Ho visto un fiore. È sempre una sorpresa: vedere come tornano a fiorire i prati. Constatare come ciò accada dopo che tutto sembrava essersi spento e ammutolito, da lungo tempo. Poi, tutto ricomincia: in modo inevidente, nel silenzio, nel segreto. Persino quasi improvvisamente. Un giorno, mentre tutto scorre uguale all’oggi di ieri, l’aria suggerisce che è successo qualcosa. Apri gli occhi, alzi lo sguardo, cerchi un segnale dall’alto, intorno, lontano, e inaspettatamente si alza dal basso, da vicino: una luce fresca e sottile, vivace e leggera, diversa e inimitabile.

E tutto sembra assumere un senso e una destinazione diversa. Si ricomincia. Come quando alla stazione dei treni riconosci finalmente il volto della persona attesa, e tutto sembra andare al posto giusto. Cosí accade con il prato, quel prato che torna fiorito: ogni primavera. Finalmente diventa possibile tornare ad abitare spazi che apparivano definitivamente vuoti e attraversare quel tempo che, fino a poco prima, sembrava scivolare via troppo veloce e inarrestabile.

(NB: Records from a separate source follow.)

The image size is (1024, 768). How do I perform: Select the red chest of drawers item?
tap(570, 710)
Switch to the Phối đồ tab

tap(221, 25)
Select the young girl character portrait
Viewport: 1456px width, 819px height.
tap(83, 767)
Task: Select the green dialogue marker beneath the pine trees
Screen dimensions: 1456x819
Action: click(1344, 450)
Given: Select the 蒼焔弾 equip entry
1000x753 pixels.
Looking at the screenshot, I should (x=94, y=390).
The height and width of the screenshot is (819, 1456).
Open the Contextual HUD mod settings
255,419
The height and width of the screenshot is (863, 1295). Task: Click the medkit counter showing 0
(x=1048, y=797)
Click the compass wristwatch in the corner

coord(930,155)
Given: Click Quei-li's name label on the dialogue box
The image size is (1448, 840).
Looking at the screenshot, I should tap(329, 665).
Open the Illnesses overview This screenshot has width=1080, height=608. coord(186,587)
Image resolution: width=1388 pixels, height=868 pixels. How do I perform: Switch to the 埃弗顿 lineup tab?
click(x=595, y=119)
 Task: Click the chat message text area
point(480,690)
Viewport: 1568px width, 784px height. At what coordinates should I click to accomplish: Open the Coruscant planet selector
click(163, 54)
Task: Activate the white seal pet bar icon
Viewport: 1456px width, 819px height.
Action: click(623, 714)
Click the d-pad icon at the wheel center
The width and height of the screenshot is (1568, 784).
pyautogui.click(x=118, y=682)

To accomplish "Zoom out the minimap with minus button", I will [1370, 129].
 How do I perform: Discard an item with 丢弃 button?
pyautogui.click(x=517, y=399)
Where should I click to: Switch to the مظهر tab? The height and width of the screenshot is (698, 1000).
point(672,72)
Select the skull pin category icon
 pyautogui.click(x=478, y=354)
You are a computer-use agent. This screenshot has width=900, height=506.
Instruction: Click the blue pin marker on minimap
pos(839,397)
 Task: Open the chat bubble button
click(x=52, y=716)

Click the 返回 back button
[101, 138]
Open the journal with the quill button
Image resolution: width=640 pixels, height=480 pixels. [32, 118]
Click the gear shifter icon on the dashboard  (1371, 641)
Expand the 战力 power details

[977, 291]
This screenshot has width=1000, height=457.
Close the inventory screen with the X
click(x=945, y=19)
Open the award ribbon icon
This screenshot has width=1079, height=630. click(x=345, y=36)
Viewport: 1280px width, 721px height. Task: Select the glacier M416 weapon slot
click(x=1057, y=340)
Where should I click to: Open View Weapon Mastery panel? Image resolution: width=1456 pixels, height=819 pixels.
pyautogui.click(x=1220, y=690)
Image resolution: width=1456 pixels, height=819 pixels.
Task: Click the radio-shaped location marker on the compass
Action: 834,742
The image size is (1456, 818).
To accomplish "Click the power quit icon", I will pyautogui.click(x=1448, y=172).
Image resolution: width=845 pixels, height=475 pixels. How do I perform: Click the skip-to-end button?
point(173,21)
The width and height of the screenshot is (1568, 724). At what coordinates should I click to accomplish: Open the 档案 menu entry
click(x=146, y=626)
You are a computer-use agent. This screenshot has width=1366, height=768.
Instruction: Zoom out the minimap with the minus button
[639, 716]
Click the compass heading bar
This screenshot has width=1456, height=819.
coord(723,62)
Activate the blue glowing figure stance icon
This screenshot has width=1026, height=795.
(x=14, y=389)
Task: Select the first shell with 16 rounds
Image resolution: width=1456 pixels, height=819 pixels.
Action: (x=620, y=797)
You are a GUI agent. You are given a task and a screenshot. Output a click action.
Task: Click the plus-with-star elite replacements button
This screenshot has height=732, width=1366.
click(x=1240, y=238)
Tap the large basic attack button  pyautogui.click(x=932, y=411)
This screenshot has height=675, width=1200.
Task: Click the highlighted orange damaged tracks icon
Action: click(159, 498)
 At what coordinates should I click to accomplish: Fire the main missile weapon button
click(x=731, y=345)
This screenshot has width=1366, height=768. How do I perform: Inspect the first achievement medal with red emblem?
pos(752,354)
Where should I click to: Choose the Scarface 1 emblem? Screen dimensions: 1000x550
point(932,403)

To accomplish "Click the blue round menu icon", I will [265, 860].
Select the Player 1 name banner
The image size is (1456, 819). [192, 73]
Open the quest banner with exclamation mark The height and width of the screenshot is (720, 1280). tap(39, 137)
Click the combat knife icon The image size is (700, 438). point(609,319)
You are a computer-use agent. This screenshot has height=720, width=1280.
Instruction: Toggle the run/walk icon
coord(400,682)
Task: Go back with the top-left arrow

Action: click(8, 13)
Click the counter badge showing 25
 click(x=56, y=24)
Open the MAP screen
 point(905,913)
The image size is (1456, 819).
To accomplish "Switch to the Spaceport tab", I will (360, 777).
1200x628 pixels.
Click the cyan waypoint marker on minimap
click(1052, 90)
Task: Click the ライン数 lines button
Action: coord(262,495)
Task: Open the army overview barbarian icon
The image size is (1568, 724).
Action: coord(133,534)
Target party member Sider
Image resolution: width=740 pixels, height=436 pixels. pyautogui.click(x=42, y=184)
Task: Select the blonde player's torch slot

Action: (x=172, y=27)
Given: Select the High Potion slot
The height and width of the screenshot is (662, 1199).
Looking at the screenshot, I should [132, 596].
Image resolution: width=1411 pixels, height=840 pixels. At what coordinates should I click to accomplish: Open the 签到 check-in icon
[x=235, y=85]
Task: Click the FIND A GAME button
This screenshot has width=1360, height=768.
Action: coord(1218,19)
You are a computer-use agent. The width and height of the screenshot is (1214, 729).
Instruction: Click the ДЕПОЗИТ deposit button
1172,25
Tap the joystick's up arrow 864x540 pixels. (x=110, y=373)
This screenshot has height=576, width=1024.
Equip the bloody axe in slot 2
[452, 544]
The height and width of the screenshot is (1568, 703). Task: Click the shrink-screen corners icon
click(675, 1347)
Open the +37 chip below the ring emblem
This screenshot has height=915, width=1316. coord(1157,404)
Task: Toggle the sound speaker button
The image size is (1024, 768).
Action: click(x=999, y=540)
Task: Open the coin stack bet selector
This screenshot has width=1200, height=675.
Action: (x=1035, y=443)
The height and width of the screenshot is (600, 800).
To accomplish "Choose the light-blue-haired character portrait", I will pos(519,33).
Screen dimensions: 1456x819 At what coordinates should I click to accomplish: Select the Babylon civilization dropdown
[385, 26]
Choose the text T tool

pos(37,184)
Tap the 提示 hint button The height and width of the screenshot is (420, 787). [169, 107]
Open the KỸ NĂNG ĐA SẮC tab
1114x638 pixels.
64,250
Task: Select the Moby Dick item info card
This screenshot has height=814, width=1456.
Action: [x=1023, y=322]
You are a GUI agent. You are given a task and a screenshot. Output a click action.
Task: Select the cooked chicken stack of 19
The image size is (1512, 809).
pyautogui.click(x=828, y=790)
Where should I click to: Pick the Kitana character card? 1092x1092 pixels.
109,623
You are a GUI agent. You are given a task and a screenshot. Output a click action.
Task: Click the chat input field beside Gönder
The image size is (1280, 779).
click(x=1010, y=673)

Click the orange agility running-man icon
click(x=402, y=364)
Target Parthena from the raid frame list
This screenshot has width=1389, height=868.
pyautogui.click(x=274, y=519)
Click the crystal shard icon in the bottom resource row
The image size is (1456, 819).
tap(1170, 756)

E si fa strada, soprattutto, una voglia indicibile di andare, affrontare, attraversare, annusare, assaporare, gustare, indossare quella luce di vita che arriva da quel prato in fiore. «Voglio che ogni giorno, anche l’ultimo – aveva dichiarato Ermanno Olmi, regista e poeta, in una intervista raccolta nel mezzo del bosco-giardino che avvolgeva la sua abitazione sull’Altipiano di Asiago, pochi giorni dopo il suo ottantesimo compleanno – voglio che ogni giorno mi trovi in piedi e in cammino.

Il tempo si misura con l’intensità con cui consumi i secondi, e va speso tutto per una merce rara che si chiama “emozione”, “sentimento”». Vivere, consumando i secondi che ci sono affidati per acquistare una merce rara chiamata “emozione”. E consumare i propri giorni, il proprio sguardo, le proprie parole, i propri passi per diventare profumo e colore che racconta di un prato senza confini: un prato fiorito. A chi lo riconosceva e chiamava “maestro”, Olmi replicava: «... maestro è colui che è chiamato, impegnato, a dare risposte: devo dire che io, invece, preferisco le domande, amo tornare e restare sui “perché”: i perché di chi sa che deve ancora imparare molto, i perché del bambino che desidera entrare nella vita, gustarla, anche se non sa bene ancora come riuscirci».

Preferire le domande alle risposte, altro non significa che preferire i fiori del prato. Preferire la bellezza, anche quando dura il tempo di vita di un fiore: perché un fiore è un po’ come una domanda, è il segno che esprime una emozione, un sentimento, parla di qualcosa che si apre, che non ha confini, come non ha confini la città dell’anima che ciascuno è ed è chiamato a far crescere in sé per diventare luogo d’incontro. E come il Piccolo Principe si chiedeva «se le stelle sono illuminate perché ognuno possa un giorno trovare la propria», cosí dovremmo chiederci ogni giorno se i prati tornano a fiorire, se anche un unico fiore torna ad aprirsi, perché ciascuno abbia da imparare a scegliere il proprio, fino ad apprendere a essere egli stesso colore, profumo, desiderio, confine senza confine, spazio d’incontro, bellezza che genera bellezza per il tempo che basta: la vita. In piedi e in cammino, con tante domande in mano.